La surdité dans tous ses états par le CEREMA – 1ère partie

Prendre en compte les besoins liés aux déficiences auditives au profit de tous, tel était le thème de la 14e journée d’échanges nationale « Ville Accessible à Tous », organisée par le CEREMA le 5 avril dernier. Au travers de tables rondes sur les besoins des personnes sourdes et malentendantes, des solutions humaines ou techniques, de la sécurité et des nouvelles technologies, tous les aspects de l’accessibilité auditive ont été abordés. Dans cet article, nous revenons sur les besoins des personnes sourdes ou malentendantes, chiffres à l’appui. 

Une population hétérogène, des besoins variés

Après l’ouverture de la journée par le directeur adjoint du CEREMA Territoires et Ville, Benoit Walckenaer, nous sommes tout de suite rentrés dans le vif du sujet : Qui sont ces personnes sourdes ou malentendantes ? Quels sont leurs besoins ?
Pour répondre à ces questions, René Bruneau, Président du Mouvement Des Sourds de France et Vice-président de l’Union pour l’insertion sociale des Déficients auditifs (Unisda), et Dominique Dufournet, Vice-Président de l’Union des associations de personnes malentendantes et de venues sourdes (Bucodes SurdiFrance) se sont relayés.
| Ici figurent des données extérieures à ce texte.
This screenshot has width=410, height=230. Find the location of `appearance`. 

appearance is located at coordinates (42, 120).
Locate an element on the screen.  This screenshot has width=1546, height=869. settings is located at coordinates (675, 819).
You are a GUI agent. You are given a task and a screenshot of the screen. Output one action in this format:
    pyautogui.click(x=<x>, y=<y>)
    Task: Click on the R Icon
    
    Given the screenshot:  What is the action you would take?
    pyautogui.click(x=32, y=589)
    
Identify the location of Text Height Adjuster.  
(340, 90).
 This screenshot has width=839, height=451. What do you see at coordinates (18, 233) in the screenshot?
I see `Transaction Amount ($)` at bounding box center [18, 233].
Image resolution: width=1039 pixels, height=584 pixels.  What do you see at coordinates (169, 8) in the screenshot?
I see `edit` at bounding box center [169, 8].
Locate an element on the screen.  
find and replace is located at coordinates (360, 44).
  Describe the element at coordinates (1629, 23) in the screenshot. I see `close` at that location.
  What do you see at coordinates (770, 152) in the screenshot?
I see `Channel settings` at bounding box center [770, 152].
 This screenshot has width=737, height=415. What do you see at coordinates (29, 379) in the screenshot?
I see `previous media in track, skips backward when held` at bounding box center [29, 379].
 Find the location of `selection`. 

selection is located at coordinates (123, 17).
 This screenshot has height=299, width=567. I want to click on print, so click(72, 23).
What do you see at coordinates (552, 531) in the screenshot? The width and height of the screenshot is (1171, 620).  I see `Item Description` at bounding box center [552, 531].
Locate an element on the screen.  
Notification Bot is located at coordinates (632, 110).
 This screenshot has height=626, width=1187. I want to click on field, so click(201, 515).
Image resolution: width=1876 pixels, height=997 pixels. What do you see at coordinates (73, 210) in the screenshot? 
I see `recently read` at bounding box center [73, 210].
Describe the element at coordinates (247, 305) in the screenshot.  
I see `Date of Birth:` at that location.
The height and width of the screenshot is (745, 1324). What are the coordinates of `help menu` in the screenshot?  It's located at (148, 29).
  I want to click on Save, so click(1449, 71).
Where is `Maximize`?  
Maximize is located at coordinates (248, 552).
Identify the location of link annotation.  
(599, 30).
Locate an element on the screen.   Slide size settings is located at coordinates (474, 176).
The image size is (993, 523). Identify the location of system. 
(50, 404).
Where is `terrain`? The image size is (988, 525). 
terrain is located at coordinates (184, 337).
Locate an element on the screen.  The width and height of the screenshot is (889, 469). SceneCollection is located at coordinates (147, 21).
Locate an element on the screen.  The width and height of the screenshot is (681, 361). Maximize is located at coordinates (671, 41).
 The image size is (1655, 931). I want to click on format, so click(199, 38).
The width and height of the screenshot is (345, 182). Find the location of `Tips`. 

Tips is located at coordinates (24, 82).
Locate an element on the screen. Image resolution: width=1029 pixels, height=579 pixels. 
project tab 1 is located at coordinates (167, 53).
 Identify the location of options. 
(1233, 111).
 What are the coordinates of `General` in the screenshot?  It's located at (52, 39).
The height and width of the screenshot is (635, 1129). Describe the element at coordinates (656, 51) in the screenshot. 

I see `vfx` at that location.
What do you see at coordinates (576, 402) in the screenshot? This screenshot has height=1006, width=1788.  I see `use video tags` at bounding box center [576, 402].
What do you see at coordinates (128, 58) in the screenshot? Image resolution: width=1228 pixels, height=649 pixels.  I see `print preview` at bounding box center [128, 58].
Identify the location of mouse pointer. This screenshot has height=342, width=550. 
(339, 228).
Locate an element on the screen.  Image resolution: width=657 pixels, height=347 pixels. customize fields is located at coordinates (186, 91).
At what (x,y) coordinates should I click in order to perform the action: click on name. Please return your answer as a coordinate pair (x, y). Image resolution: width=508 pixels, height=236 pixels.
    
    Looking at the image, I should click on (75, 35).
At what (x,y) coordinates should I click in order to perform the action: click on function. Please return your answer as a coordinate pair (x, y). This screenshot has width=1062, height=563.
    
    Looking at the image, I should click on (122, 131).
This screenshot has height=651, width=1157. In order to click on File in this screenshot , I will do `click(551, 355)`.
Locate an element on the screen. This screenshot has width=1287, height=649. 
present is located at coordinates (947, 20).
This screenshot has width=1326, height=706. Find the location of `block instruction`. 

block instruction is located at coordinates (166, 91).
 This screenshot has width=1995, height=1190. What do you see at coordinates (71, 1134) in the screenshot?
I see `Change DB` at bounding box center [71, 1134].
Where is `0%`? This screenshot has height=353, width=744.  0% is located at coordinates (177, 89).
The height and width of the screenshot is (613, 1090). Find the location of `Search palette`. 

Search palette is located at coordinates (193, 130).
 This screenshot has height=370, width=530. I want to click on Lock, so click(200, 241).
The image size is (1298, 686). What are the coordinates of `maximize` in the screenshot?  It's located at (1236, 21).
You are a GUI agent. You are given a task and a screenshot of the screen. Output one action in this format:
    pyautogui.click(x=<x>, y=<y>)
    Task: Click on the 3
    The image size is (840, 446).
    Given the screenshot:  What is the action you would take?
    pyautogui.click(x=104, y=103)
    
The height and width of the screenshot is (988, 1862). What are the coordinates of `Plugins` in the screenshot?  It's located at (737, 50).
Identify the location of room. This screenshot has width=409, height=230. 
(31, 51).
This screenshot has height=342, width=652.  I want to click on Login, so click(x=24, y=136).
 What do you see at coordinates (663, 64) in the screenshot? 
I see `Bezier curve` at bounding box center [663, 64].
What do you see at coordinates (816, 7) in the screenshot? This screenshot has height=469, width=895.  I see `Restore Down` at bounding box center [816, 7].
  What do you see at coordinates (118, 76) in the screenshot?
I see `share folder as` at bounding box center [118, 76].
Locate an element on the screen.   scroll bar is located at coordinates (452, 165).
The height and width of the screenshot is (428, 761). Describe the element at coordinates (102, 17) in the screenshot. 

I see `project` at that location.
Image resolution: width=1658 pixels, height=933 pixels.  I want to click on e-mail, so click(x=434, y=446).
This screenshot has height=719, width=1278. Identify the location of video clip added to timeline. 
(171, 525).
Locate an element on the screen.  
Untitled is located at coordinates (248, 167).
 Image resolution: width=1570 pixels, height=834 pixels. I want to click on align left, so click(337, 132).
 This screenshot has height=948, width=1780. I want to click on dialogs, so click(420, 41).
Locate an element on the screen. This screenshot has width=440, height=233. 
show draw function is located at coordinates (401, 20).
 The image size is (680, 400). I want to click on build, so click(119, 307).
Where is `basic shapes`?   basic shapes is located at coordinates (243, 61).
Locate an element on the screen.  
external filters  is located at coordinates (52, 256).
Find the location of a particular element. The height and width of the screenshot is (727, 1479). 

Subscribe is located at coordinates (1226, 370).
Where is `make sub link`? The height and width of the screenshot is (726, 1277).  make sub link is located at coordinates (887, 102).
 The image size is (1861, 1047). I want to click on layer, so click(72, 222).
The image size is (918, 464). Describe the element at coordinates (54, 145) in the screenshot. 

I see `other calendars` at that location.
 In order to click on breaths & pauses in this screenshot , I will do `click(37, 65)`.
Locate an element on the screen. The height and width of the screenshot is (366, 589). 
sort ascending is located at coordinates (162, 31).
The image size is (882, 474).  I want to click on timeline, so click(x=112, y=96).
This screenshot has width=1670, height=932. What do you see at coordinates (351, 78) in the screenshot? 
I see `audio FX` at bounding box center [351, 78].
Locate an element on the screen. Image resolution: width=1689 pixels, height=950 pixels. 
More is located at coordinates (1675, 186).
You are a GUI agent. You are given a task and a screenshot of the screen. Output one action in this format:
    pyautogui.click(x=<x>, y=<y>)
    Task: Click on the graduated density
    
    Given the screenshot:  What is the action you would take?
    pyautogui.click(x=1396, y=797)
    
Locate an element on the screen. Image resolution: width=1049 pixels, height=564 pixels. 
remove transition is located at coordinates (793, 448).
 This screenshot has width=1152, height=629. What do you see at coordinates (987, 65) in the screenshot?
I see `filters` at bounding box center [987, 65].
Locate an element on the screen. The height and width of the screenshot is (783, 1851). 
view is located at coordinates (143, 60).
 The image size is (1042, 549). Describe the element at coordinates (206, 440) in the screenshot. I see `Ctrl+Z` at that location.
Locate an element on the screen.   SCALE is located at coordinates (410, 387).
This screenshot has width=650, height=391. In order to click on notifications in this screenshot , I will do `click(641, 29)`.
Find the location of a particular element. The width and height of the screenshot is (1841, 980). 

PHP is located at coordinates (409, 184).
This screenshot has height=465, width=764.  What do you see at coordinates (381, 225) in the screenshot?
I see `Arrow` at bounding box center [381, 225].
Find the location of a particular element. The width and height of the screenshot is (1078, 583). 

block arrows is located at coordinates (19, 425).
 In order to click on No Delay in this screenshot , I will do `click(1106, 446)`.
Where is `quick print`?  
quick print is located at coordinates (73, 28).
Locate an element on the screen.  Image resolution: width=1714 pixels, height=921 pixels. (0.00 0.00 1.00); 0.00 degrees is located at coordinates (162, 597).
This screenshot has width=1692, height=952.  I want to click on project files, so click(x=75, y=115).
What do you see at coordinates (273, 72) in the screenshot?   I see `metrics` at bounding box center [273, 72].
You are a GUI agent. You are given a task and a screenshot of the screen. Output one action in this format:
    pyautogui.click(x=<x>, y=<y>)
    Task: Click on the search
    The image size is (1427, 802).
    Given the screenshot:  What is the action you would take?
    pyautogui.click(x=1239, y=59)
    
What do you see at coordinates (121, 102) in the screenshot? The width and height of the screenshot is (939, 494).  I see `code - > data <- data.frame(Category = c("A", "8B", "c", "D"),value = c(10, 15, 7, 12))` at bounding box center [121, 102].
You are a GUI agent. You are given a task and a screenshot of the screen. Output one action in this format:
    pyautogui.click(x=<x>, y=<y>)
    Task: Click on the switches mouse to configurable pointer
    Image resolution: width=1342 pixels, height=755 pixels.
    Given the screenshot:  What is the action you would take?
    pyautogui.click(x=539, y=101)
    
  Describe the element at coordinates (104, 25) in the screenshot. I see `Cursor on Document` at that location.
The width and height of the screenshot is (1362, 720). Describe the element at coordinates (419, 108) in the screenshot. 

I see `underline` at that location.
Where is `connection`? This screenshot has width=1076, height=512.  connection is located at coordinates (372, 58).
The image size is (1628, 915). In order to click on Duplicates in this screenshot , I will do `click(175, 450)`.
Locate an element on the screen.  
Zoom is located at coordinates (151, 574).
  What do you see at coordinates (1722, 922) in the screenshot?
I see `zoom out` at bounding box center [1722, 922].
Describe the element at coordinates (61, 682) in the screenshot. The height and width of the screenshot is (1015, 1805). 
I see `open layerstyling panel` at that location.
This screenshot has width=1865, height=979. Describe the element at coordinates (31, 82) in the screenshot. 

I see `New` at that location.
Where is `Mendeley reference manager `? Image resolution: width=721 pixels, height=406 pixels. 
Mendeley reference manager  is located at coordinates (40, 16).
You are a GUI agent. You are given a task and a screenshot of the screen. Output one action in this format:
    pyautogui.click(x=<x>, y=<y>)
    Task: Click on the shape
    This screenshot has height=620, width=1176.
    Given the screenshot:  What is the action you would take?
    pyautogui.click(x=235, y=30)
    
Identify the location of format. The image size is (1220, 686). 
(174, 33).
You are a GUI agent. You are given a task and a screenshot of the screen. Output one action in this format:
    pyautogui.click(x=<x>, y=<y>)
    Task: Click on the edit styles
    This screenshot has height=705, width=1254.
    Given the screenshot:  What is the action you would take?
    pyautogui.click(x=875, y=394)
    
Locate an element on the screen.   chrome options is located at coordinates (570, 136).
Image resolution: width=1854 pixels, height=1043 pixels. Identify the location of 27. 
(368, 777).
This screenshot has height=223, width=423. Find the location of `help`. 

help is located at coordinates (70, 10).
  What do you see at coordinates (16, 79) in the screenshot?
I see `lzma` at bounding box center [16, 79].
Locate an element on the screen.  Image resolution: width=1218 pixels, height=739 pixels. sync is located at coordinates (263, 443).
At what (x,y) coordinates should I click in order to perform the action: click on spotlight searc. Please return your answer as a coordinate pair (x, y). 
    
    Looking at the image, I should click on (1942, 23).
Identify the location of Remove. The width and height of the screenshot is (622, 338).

Tout cela sous la houlette de Laurent Saby du CEREMA.

chiffres et définition handicap auditif, malentendant, sourd, ceremaUn handicap invisible

La déficience auditive, que la surdité soit totale ou partielle, est un handicap invisible. Les personnes concernées représentent une population très hétérogène. Selon le degré de déficience, les fréquences acoustiques perdues (graves ou aiguës, l’âge de survenue du handicap…, les répercussions sur la vie quotidienne sont très diverses. Les personnes déficientes auditives entendent moins, mais surtout moins bien.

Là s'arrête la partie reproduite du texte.